My search for an analogous tracing system on Linux lead me to strace. I have been playing with this a little and although I am disappointed overall, I have been able to figure out how to gather what I need. It isn't pretty.
So far, my favored invocation of strace on an active mysqld process is :
strace -q -tt -e trace=open,close,read,write,pread64,pwrite64 -s 256 -f -v -p
strace by default directs it's output to STDERR, unless you specify a file ( -o ). I wanted the output to go to STDOUT so I can pipe it into a script that will roll up the output and report by the minute. My goal will be to print an example output something like :
(blogger doesn't usually honor my formatting..not sure how this will look)
time file MbReadMin ReadMin MbWriteMin WriteMin
==== ========================
13:04 /mnt/mysql1/customers.MYI 26 134 0 0
13:04 /mnt/mysql1/sales_summary.MYD 0 0 15 124
This involves a bit of parsing of the output depending on the syscall. The open() syscall gives the actual file name and the "id" , which can be cross referenced with the pread64() and pwrite64() functions, where I am getting the size.
The problem is that you can only get the file name if the table was not open before you invoke strace.
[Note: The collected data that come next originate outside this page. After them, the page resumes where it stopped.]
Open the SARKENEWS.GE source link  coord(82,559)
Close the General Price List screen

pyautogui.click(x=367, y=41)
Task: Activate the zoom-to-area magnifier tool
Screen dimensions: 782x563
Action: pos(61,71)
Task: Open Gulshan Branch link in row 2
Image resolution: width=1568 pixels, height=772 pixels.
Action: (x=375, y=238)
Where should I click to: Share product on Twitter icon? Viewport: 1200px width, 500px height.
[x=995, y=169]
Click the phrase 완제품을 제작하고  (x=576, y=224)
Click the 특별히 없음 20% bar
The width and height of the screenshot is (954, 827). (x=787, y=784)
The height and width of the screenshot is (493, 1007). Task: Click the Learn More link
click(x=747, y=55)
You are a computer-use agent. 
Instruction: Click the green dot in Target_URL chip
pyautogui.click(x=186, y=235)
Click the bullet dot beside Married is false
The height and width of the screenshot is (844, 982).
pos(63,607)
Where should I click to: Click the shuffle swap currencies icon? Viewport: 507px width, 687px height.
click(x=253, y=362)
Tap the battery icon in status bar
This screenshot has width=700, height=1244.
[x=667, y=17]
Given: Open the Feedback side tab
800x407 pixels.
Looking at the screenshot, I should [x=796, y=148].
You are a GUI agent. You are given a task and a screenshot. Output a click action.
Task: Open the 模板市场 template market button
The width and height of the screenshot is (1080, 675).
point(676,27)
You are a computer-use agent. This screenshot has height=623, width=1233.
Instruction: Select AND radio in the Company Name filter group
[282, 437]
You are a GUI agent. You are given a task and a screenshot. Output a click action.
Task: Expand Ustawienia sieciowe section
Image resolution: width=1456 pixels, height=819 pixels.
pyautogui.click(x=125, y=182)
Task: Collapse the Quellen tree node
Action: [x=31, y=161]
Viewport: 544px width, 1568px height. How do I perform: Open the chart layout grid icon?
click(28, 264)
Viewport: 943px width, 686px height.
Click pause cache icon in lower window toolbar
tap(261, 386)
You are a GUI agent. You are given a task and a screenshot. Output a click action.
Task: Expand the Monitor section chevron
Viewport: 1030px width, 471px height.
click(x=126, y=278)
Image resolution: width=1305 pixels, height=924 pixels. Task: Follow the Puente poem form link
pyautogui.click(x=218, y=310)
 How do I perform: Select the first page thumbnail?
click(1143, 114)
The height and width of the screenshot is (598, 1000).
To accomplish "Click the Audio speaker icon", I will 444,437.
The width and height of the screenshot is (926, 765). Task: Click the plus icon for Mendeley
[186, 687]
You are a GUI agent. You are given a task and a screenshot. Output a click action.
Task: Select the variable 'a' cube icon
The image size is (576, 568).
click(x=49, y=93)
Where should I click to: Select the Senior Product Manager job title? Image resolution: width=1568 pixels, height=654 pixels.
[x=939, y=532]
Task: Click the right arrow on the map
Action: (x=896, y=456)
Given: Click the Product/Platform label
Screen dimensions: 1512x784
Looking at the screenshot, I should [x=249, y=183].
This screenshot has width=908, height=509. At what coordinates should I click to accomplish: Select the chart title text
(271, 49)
And beware, this is a cpu hog.
3 comments:
Have you tried:
http://www.centos.org/docs/5/html/5.2/Deployment_Guide/ch-oprofile.html
and
http://www.centos.org/docs/5/html/5.2/Deployment_Guide/ch-systemtap.html
?
You can find the corresponding file in a far more easy way: a link to the file exists in the proc entry of the process (/proc/PID/fd/FNO)
oprofile and systemtap are definitely next on the list of things to try.
Frits, thanks for the info in /proc. That does make the parsing and translating much easier.